* **WORK ITEM**: Report the number of lines below in which the word "will" occurs. Nothing else is needed.

* **DATA LISTING**:
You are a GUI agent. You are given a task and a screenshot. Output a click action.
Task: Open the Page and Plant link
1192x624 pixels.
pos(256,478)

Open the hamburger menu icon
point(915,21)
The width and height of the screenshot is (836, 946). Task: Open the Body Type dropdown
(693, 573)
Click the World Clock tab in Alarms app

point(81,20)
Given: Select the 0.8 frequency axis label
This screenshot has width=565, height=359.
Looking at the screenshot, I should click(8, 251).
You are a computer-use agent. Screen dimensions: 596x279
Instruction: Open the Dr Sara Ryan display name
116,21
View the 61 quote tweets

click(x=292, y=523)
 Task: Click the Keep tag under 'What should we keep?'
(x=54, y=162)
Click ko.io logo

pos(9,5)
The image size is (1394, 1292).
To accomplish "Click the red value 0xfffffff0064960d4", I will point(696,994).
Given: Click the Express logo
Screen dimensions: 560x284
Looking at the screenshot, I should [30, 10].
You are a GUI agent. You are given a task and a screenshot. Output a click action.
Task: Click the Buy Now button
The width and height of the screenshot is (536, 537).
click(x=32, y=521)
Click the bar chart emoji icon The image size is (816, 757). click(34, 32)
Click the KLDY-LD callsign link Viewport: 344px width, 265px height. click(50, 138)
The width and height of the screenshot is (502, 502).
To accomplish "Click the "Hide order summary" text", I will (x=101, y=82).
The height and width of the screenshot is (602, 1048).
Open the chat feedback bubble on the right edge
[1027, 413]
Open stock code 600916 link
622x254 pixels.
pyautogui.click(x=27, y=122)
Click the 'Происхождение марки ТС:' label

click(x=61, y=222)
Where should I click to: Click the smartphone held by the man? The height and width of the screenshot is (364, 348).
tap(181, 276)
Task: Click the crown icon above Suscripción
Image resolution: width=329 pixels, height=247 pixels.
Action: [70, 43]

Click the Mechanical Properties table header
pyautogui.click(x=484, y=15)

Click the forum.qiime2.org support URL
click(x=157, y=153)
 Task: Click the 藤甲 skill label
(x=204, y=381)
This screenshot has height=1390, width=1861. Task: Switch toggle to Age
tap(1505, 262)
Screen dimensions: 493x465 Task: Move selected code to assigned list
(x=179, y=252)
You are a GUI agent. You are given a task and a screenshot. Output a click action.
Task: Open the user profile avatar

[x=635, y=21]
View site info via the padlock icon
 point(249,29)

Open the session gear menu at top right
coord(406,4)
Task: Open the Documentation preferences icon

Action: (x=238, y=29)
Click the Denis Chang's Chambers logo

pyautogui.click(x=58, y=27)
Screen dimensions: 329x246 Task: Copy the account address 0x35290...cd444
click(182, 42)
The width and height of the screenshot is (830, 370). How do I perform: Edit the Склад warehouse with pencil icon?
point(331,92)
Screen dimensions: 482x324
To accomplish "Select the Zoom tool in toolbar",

* **RESPONSE BELOW**: 2